The organization plans to launch the chain of hotels in small towns around the country, the kinds of places Trump visited during his campaign stops, according to the New York Times. This new venture takes its cues from the president’s “America First” theme — and the hotels will be decorated with patriotic flair and feature American-made products. The organization plans to launch this experiment in Mississippi, a state that turned out heavily for Trump during the election, with a Trump campaign donor.
The new venture is a reflection of how the Trump family has approached the presidency: as a way to profit from Trump’s politics. The organization has already come under scrutiny after foreign diplomats booked rooms in the Trump International Hotel in Washington, DC, around inauguration (Trump said he would donate the profits, but as of mid-March, there was no evidence he had done so) — and Trump tends to spend his time golfing at clubs he owns, meaning the Secret Service needs to funnel money directly into the president’s pocket in order to protect him.
As Vox’s Matthew Yglesias writes:
Trump isn’t failing. He and his family appear to be making money hand over fist. It's a spectacle the likes of which we've never seen in the United States, and while it may end in disaster for the Trumps someday, for now it shows no real sign of failure.
Now it seems the Trump Organization is trying to make money from the last places in the country where the president remains overwhelmingly popular: rural, working-class America. It’s an unusual project for the Trump Organization, which until now has focused exclusively on luxury properties and hotels, many of them abroad. But right now that brand is taking a hit due to controversies over the president’s policies and conduct.
The project raises yet more ethical issues for a president whose young administration has shown general disregard for potential conflicts of interest. Trump refused to divest from his business interests when elected (his sons are now in charge of running the Trump Organization), and will profit from any new business opportunities involving the Trump Organization.

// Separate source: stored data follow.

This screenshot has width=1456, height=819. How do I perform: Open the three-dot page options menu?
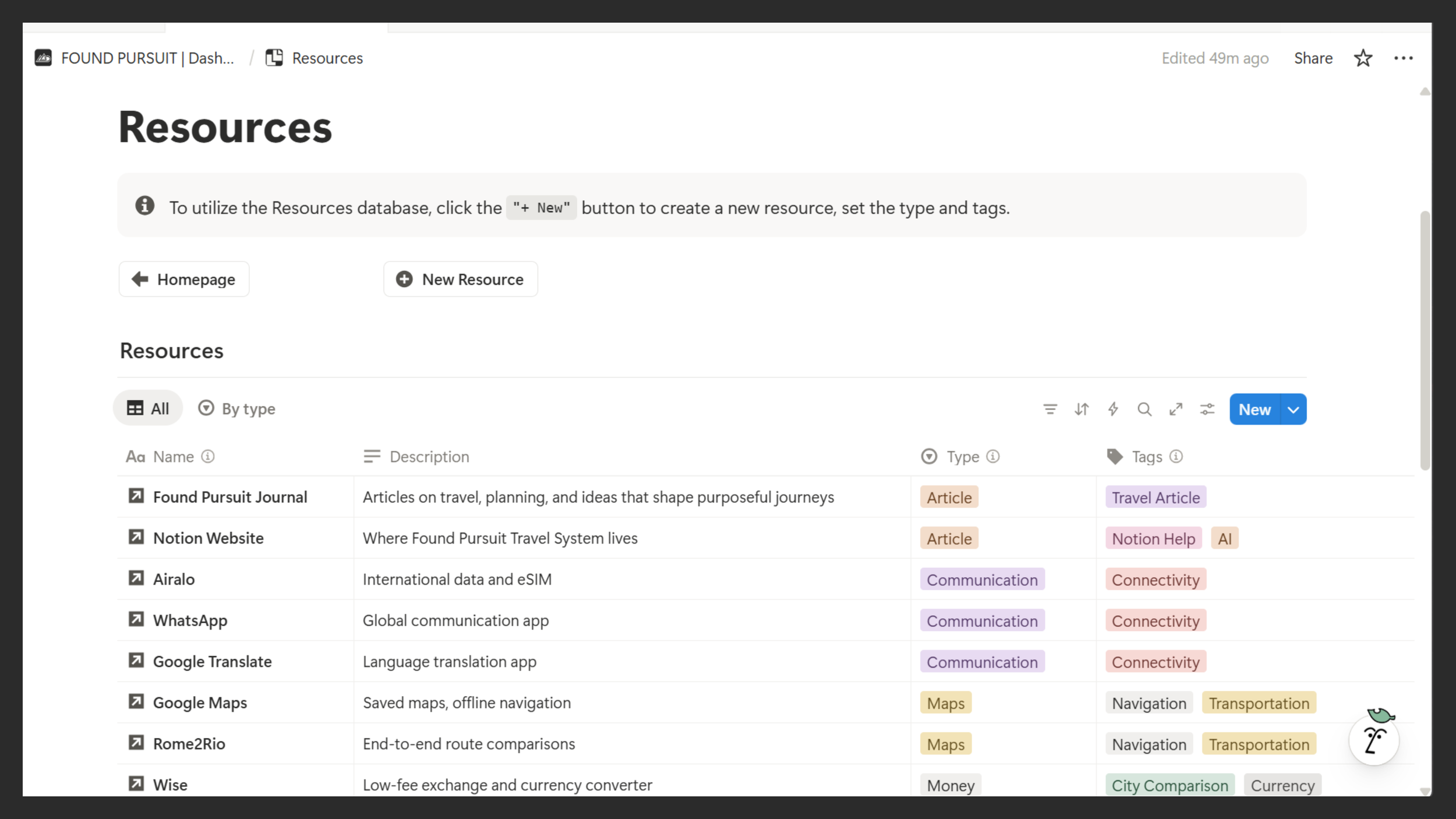pos(1403,58)
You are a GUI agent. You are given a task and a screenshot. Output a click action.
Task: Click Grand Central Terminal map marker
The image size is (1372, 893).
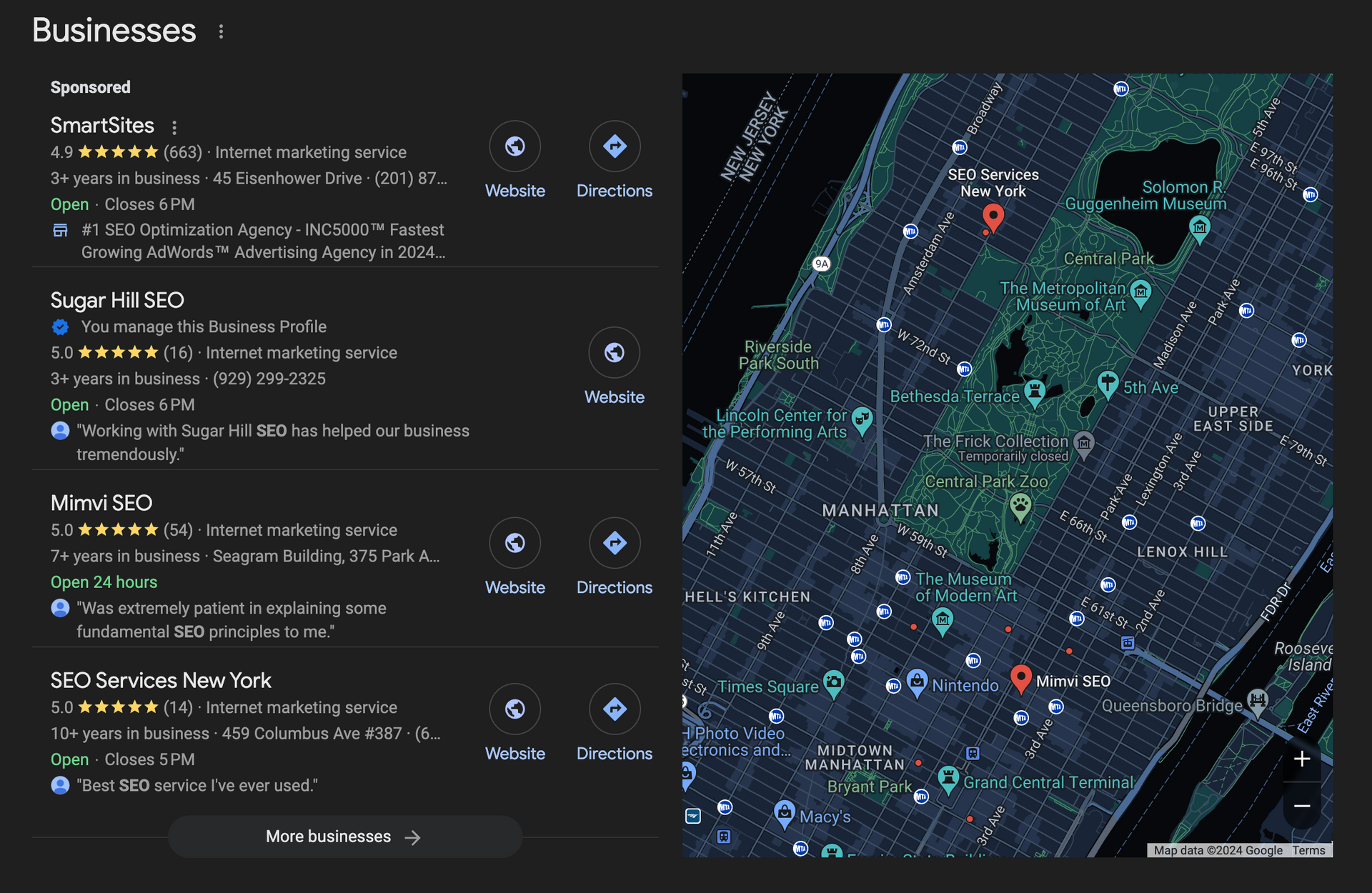tap(948, 777)
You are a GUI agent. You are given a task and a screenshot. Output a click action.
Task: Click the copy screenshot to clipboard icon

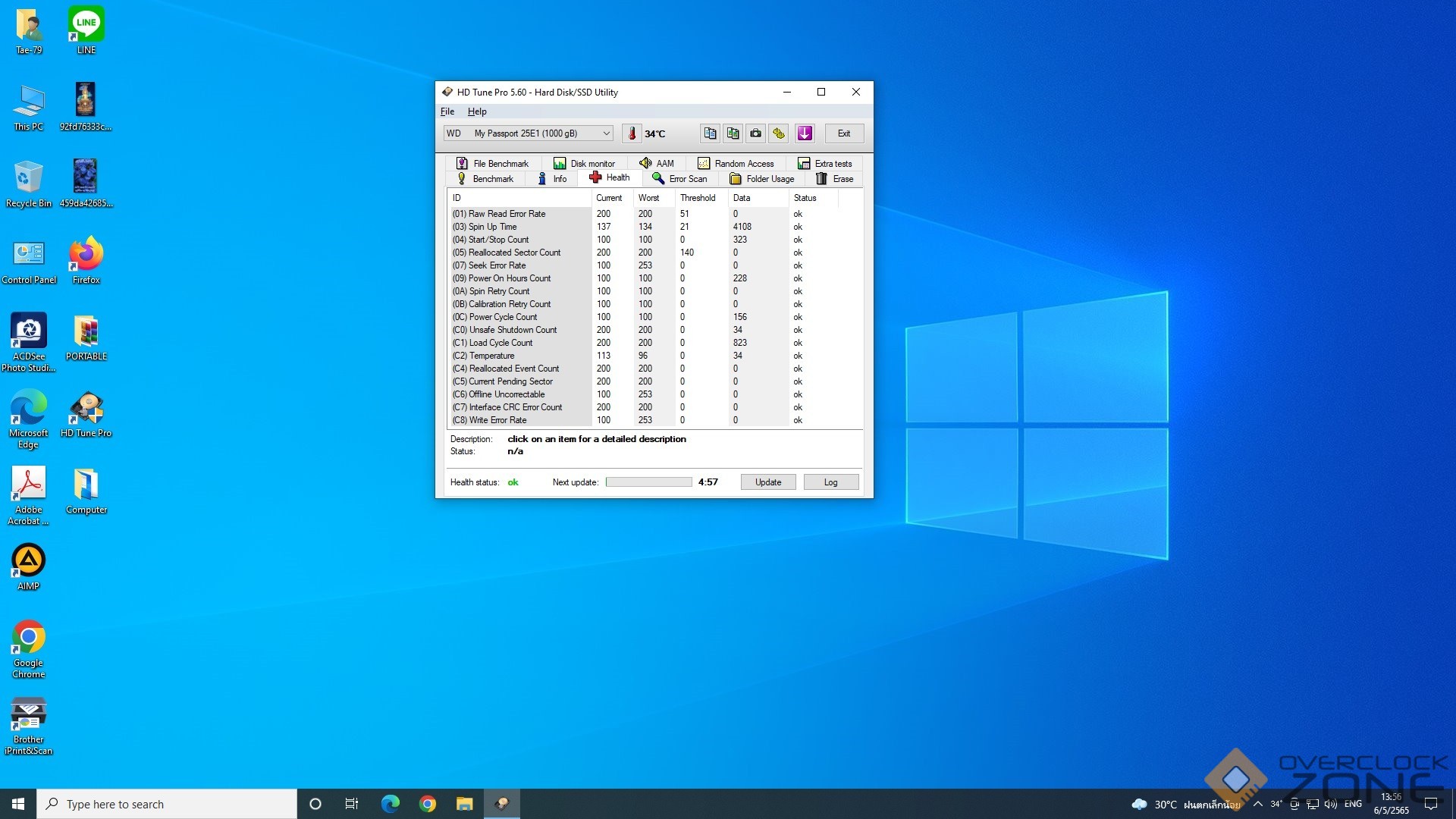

Because Trump still earns money from his business — and hasn’t released his tax returns — it’s impossible to guarantee that the president is not motivated in his policy decisions by a desire to enrich himself and his family.
Capitalizing on his campaign and presidency to launch a new hotel chain does not mean that Trump is doing anything illegal. But ethics experts have been pushing Trump to completely separate himself from his businesses to eliminate the appearance of impropriety. The director of the US Office of Government Ethics, Walter Shaub, has repeatedly urged Trump to sell his assets and put them in a blind trust, which he hasn’t done.
During a January event at the Brookings Institution, Shaub criticized Trump for not doing so:
We can’t risk creating the perception that government leaders would use their official positions for profit. That’s why I was glad in November when the president-elect tweeted that he wanted to, as he put it, “in no way have a conflict of interest” with his businesses. Unfortunately, his current plan cannot achieve that goal.
The Trump Organization insists that “there is no political thought” to the latest real estate project and that Trump’s name will not appear on the hotels, but it’s clear Trump does not make any effort to separate business and politics.